Spirit of triumph prevails at Sundance
By Bob Tourtellotte
PARK CITY, UTAH (Reuters) - Two films about people working to triumph over personal tragedy took the top prizes at the Sundance Film Festival on Saturday night as the key event for U.S. independent movies honored a new generation of stars.
"Frozen River," written and directed by Courtney Hunt, won the Grand Jury Prize for best film drama, and "Trouble the Water," from directors Tia Lessin and Carl Deal, was named best documentary among the entries in Sundance's U.S. competition.
Hunt's movie, "Frozen River," captivated the five-member jury that included director Quentin Tarantino and actress Marcia Gay Harden, with a tale of two women overcoming hardship and embarking on a scheme to smuggle illegal immigrants into the United States in order to better their own lives.
Tarantino said the film "took his breath away." It was "one of the most exciting thrillers I am going to see this year."

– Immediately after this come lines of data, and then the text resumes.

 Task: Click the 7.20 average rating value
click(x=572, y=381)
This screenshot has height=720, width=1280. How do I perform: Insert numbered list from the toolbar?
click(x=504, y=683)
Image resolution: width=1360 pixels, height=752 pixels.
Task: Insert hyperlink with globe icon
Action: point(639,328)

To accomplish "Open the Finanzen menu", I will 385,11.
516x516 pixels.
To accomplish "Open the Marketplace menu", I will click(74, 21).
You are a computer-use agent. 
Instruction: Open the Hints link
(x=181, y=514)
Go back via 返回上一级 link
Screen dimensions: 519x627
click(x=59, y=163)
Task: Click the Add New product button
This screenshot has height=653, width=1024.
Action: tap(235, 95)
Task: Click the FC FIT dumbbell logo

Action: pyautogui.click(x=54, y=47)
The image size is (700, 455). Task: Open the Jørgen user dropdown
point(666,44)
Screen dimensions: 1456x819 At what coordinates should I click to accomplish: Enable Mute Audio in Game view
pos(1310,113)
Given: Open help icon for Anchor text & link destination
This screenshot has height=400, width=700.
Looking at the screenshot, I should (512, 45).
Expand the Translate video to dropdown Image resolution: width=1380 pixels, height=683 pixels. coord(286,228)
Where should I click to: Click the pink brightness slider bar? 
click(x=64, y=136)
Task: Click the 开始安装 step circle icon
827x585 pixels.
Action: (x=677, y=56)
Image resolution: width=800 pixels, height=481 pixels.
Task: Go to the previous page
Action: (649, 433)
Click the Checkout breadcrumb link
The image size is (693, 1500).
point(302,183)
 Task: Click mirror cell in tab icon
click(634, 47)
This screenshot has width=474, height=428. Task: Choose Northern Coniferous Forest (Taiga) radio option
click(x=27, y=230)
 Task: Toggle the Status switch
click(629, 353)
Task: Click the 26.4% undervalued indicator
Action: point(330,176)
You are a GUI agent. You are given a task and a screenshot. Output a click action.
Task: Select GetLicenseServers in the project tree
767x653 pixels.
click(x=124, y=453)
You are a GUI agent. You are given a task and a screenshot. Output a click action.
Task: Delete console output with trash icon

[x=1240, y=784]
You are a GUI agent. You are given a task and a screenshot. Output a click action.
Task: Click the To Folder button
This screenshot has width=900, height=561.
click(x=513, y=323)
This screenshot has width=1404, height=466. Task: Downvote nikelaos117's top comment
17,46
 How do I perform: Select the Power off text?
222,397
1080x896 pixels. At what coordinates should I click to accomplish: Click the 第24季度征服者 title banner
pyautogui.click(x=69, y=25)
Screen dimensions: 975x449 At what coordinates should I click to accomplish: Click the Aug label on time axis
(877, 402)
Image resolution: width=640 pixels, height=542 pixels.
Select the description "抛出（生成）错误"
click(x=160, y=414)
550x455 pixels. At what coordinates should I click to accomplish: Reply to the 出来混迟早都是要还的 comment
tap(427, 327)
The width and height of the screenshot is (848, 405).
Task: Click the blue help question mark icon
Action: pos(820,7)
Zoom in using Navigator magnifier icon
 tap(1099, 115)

"Trouble the Water" was judged the best U.S. documentary by a five-member jury for its tale of New Orleans residents uprooted from their homes in the wake of Hurricane Katrina.
"We couldn't have predicted the despair and outrage we felt" in making the movie, said Lessin. But she added "out of that, emerged a story that is all about survival and hope."
The Sundance Film festival, which is backed by Robert Redford's Sundance Institute for Filmmaking, is the top event for moviemakers working outside Hollywood's major studios, and its winners vault into top ranks of U.S. independent cinema.
One theme festival organizers have touted this year is the emergence of a new generation of filmmakers -- writers and directors born after the U.S. baby boom years -- who are now finding their own voices and offering stories to moviegoers. Continued...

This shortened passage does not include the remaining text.